Film ini menceritakan usaha Albert yang bergelar Duke of York (Colin Firth) sebagai pangeran yang diberikan kekuasaan dari kakaknya untuk menjadi seorang raja Inggris yang sempurna. Namun, usahanya ini menemui kendala yang sangat sulit untuk diatasi. Kendala ini muncul dari diri pangeran yang gagap dalam berbicara terlebih-lebih berpidato. Sebagai seorang pemimpin, keahlian berpidato amatlah wajib dimiliki. Oleh karena itu Albert dibantu istrinya Elizabeth (Helena Bonham) berupaya untuk mengobati gagapnya.
Berbagai cara telah dilalui Albert mulai dari merokok, hingga ia pernah diminta oleh dokternya untuk mengulum beberapa butir kelereng yang telah disteril dan dengan mulut penuh kelereng disuruh membaca teks pidato di tangannya.  Namun tidak ada satupun usahanya yang berhasil. Di tengah kemarahan dan frustasi-nya, Albert lalu bertemu dengan terapis bicara Lionel Logue (Geoffrey Rush). Dengan gaya yang terkenal kontroversial, Lionel menyanggupi untuk mengobati Albert dengan syarat-syarat tertentu.
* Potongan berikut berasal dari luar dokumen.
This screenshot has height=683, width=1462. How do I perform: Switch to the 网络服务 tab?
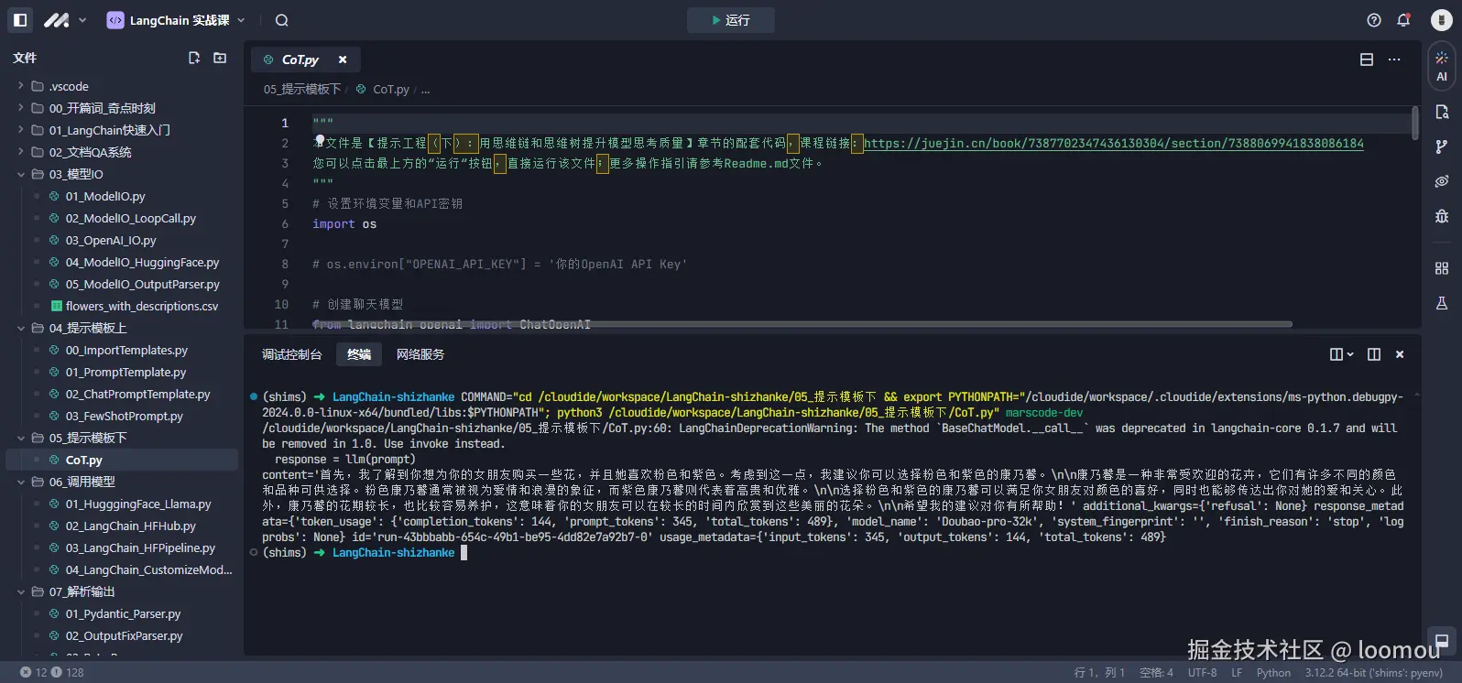point(420,354)
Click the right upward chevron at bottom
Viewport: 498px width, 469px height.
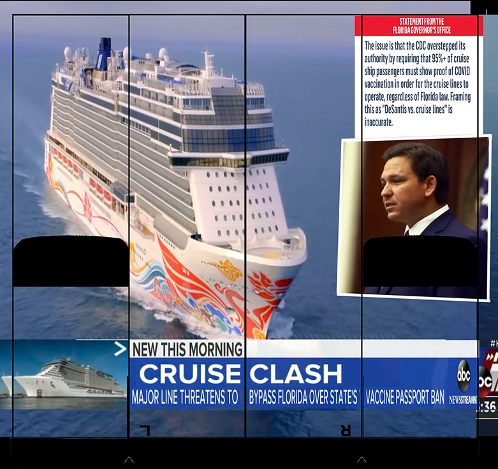coord(362,460)
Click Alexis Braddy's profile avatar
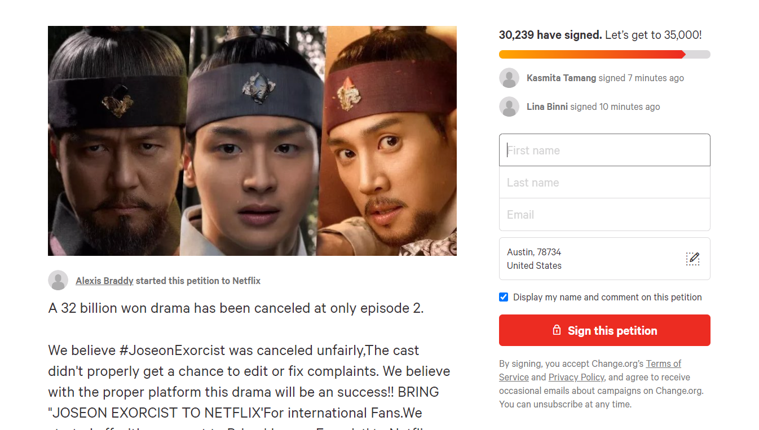This screenshot has width=759, height=430. tap(58, 280)
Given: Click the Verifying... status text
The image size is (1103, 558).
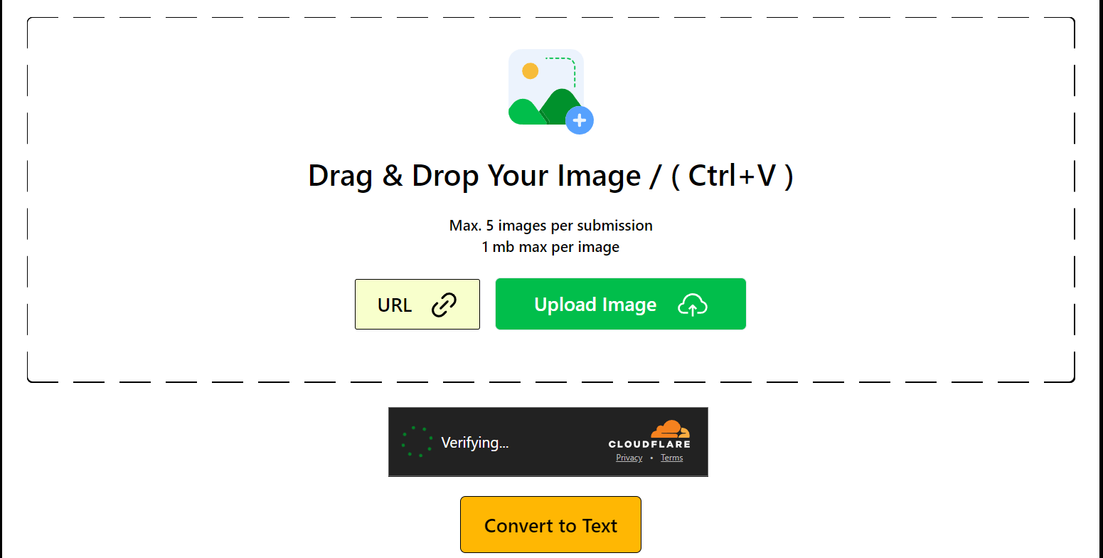Looking at the screenshot, I should [x=475, y=443].
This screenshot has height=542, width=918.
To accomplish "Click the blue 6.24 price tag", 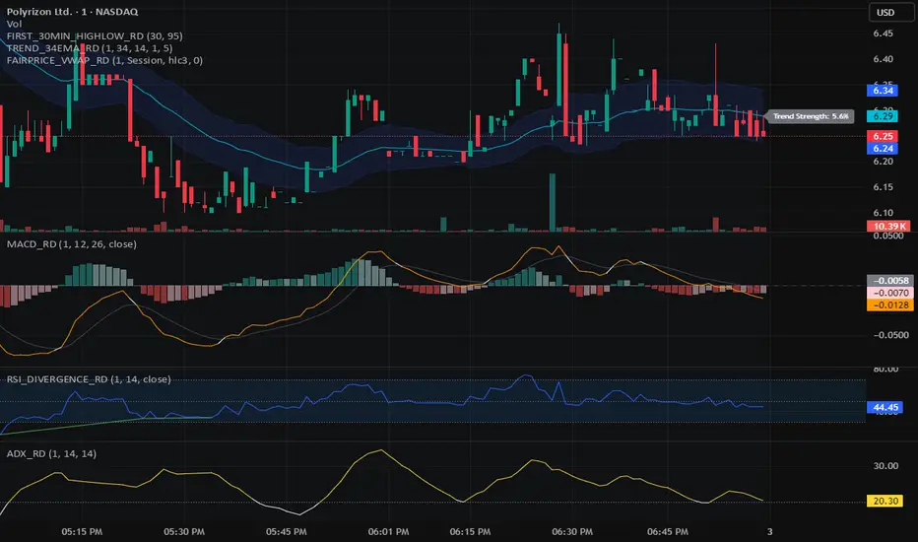I will coord(883,148).
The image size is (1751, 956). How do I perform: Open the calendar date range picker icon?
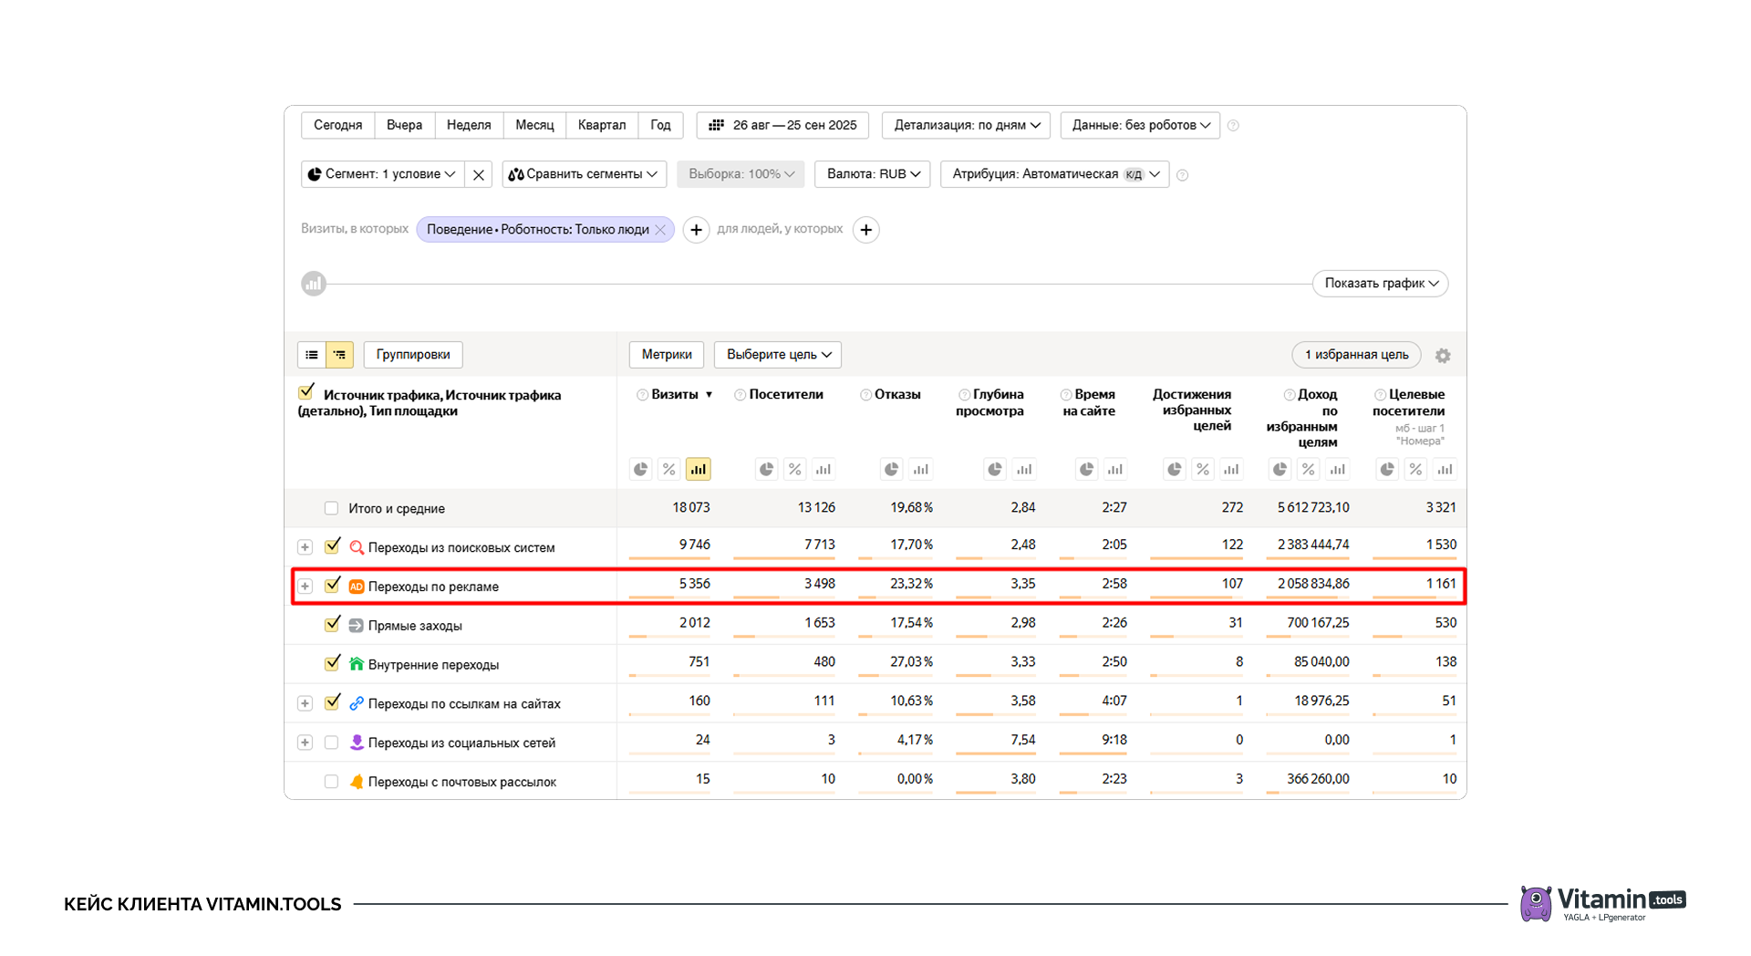pyautogui.click(x=717, y=125)
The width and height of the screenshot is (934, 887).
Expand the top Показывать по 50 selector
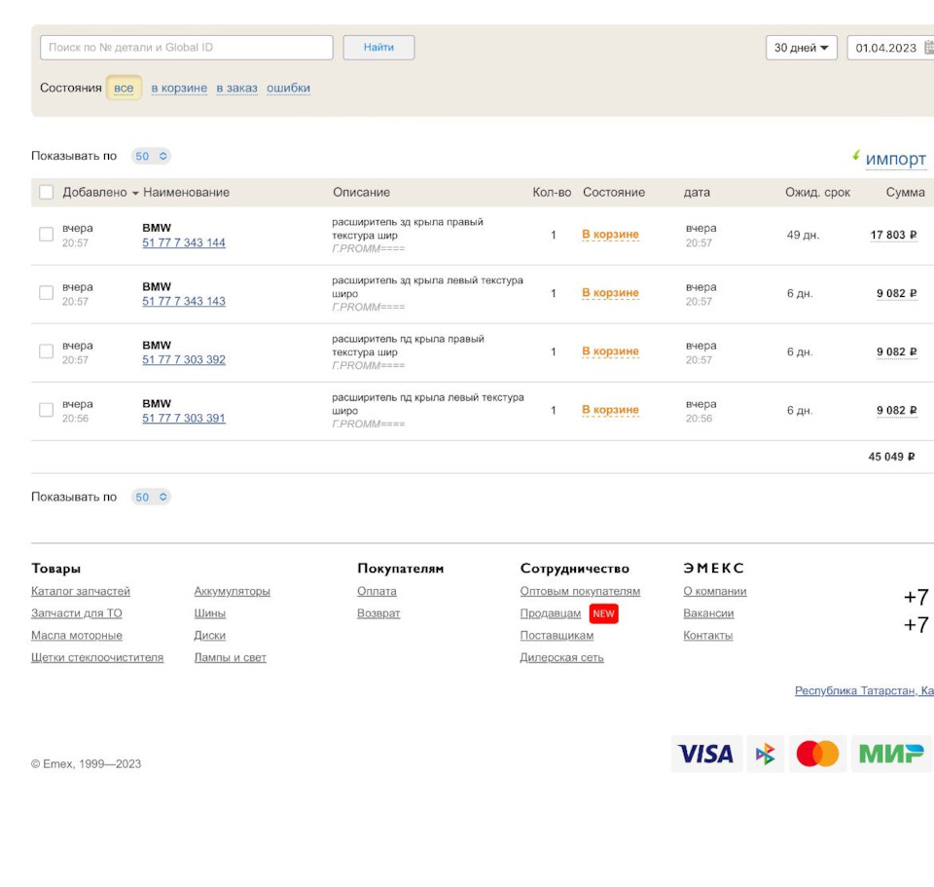(x=151, y=156)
Disinilah dimulai intrik-intrik yang membuat film ini begitu menarik untuk ditonton. Mulai dari sikap Lionel yang membuat Albert jengkel karena melarangnya merokok di ruang kerjanya dan bahkan bersikeras bahwa mereka setara dan karenanya dengan nada ringan memanggilnya Bertie. Hingga kegigihan Lionel yang dengan sabar melatih Albert bicara seperti bergumam, melonggarkan bahu, bergoyang, berguling, berteriak di depan jendela, menarik napas, dan lain-lain.
Setelah wafatnya Raja George V, Albert makin tertekan ketika  ia harus menjadi raja disaat-saat seorang raja harus banyak berpidato, sementara ia masih belum sepenuhnya sembuh dari gagapnya. Namun berkat kegigihannya dan dampingan Lionel, Albert berhasil menyelesaikan pidatonya dan menuai banyak pujian.
Akhirnya, Lionel terus mendampingi Albert setiap kali berpidato selama masa perang. Melalui pidatonya yang disiarkan, Raja George VI yang menjadi gelar Albert saat menjadi raja, telah menjadi simbol perlawanan nasional. Dan mereka (Lionel dan Albert) juga tetap berteman hingga akhir hayat mereka.